A investigação revelou que, entre 2003 e 2008, Walderice nunca esteve em Brasília, não exerceu qualquer função relacionada ao cargo e ainda prestava, juntamente com seu companheiro, Edenilson Nogueira Garcia, serviços particulares para Bolsonaro, como cuidados com a casa e com os cachorros do agora presidente da República, na Vila Histórica de Mambucaba. Além disso, Walderice cuidava de uma loja de açaí na região.
A ação de improbidade contra Bolsonaro e Wal do Açaí requer que os dois sejam condenados pela prática de improbidade administrativa, além do ressarcimento dos recursos públicos supostamente desviados.
Bolsonaro é processado porque, segundo o MPF, ele tinha conhecimento de que Walderice não prestava os serviços correspondentes à função e, mesmo assim, atestou falsamente a frequência dela em seu gabinete para comprovar a jornada de trabalho exigida pela Câmara dos Deputados para possibilitar o pagamento dos salários.
Ainda segundo o MPF, a análise das contas bancárias de Wal do Açaí revelou uma movimentação atípica, já que 83,77% da remuneração recebida nesse período foi sacada em espécie.
A defesa de Wal do Açaí e de Bolsonaro é assinada pelos advogados da União Vinicius Torquetti Domingos Rocha, Diogo Palau dos Santos, Flávio Tenório Cavalcanti de Medeiros e Alexandre Dantas Coutinho Santos.
Na peça, eles requerem a rejeição da ação “por inexistência de ato de
improbidade administrativa”. Sobre o fato de Wal do Açaí nunca ter pisado em Brasília, a AGU afirma que “inexiste irregularidade (ou crime, conforme sugere o MPF) em atestar a frequência de servidores cujo exercício não seja em Brasília”.
Além disso, sustentam que “da instrução do processo e do teor da inicial verifica-se que o autor, Ministério Público Federal, limitou-se a instruir o feito com reportagens e ilações a respeito dos supostos desvios atribuídos aos réus”. De forma que a ação, para a AGU, deve ser rejeitada.

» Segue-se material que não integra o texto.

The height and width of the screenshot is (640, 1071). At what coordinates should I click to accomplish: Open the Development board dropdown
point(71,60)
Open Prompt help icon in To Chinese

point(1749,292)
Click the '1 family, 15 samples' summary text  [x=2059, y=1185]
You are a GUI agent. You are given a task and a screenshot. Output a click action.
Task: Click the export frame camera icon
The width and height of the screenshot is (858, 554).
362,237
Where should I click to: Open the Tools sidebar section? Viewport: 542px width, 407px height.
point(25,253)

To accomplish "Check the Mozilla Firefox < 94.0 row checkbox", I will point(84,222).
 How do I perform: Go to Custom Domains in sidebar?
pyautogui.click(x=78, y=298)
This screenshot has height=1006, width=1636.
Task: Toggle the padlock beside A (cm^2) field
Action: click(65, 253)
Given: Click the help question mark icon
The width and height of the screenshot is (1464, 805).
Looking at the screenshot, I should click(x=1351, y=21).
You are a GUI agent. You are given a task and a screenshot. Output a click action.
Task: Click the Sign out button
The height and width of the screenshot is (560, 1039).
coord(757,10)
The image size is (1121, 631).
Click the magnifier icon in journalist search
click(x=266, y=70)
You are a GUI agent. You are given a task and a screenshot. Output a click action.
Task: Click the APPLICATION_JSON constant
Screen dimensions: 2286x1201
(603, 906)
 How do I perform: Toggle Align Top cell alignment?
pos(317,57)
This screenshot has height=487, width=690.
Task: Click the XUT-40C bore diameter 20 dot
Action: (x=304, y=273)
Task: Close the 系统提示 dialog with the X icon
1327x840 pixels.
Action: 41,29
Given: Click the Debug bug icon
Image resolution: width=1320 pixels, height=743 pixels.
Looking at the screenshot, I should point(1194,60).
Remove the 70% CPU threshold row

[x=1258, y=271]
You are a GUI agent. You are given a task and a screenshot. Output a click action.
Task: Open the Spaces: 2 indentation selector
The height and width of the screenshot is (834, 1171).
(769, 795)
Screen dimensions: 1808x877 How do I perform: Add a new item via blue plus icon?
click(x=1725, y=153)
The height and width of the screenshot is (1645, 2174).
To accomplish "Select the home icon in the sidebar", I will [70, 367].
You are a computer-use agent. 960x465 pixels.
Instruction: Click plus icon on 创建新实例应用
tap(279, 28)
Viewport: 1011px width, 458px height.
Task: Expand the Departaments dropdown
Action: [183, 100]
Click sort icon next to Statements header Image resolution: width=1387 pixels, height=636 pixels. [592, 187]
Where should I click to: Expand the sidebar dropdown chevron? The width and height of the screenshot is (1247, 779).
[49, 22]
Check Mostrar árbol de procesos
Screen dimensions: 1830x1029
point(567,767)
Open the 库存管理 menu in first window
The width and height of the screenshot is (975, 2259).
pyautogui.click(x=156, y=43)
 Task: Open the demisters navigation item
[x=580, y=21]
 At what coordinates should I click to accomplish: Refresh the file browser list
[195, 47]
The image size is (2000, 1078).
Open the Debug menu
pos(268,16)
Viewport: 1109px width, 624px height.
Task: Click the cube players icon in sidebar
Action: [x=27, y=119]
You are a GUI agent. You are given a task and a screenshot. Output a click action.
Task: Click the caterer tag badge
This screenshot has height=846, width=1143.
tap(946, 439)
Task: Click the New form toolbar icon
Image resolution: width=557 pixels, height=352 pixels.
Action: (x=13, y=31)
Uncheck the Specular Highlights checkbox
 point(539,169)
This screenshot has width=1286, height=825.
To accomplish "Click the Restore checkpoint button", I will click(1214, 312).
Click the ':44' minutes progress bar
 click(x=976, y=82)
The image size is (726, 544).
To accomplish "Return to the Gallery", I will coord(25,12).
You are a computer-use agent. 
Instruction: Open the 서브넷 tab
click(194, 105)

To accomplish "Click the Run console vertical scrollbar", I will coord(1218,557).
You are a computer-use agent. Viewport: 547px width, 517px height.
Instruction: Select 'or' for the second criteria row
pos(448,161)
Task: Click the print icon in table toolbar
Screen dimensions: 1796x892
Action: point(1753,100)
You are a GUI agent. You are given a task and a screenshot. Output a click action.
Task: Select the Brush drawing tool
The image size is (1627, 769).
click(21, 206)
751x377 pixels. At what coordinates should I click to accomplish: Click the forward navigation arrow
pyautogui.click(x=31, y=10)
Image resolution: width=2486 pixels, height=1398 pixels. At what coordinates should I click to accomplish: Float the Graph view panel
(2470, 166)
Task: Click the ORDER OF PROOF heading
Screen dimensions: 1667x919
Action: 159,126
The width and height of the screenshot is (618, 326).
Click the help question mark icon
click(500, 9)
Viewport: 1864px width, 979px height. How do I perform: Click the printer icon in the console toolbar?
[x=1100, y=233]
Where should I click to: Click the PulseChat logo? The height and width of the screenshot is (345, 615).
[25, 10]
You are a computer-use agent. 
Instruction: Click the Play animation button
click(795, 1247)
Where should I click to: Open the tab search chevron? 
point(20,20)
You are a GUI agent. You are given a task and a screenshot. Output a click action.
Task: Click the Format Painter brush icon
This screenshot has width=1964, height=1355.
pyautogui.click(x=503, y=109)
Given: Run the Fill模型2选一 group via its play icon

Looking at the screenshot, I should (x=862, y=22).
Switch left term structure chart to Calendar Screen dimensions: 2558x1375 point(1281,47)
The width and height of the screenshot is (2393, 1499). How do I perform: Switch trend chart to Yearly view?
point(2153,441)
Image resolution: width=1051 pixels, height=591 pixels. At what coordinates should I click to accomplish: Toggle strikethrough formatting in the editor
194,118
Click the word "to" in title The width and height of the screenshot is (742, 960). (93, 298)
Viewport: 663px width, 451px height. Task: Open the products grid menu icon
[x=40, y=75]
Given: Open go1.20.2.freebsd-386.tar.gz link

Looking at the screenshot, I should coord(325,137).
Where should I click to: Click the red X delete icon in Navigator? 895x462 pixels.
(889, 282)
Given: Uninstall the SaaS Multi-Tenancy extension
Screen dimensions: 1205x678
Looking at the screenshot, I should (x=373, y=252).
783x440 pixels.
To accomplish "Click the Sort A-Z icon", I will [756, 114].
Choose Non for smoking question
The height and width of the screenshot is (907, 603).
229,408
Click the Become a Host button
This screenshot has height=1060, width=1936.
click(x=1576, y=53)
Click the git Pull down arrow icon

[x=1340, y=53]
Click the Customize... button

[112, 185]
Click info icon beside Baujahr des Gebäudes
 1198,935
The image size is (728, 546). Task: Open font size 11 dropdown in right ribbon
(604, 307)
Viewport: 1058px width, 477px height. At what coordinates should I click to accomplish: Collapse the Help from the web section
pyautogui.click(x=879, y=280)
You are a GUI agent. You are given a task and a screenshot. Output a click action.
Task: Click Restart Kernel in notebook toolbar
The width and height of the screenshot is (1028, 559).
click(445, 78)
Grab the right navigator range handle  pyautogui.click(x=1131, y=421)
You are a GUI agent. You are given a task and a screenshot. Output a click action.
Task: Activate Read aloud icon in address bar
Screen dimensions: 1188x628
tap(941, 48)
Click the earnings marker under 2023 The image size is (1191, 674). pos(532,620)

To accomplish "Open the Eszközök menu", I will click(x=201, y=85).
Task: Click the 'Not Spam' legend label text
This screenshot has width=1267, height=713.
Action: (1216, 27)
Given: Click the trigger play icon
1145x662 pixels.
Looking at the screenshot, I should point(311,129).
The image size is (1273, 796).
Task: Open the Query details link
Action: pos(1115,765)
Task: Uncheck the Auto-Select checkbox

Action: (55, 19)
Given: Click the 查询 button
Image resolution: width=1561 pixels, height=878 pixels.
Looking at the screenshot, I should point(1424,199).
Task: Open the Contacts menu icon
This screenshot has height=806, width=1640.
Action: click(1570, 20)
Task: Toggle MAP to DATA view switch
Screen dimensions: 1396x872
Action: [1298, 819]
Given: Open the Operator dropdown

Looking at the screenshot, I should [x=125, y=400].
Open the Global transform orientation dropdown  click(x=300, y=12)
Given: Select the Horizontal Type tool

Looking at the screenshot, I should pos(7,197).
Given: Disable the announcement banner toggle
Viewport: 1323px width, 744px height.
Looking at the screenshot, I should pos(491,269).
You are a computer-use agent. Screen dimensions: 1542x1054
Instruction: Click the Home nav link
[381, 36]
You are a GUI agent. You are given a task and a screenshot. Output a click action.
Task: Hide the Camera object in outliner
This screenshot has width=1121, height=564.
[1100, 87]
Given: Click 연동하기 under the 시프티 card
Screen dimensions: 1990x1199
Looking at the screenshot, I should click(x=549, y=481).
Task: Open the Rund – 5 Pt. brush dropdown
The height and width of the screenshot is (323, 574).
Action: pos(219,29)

O fato de a AGU apresentar a defesa de Wal do Açaí causou estranheza. “Fui procurador do Estado por muitos anos. A defesa de alguém que não é funcionário público me parece uma utilização indevida dos recursos públicos e da administração pública. Há um desvio, muito claro”, avalia Oscar Vilhena, professor de Direito Constitucional da FGV Direito SP. “Além disso ela tem um interesse em comum com o presidente da República, o que viola o princípio da impessoalidade do Direito Administrativo.”
O processo tramita na Justiça Federal do Distrito Federal com o número 1015093-34.2022.4.01.3400.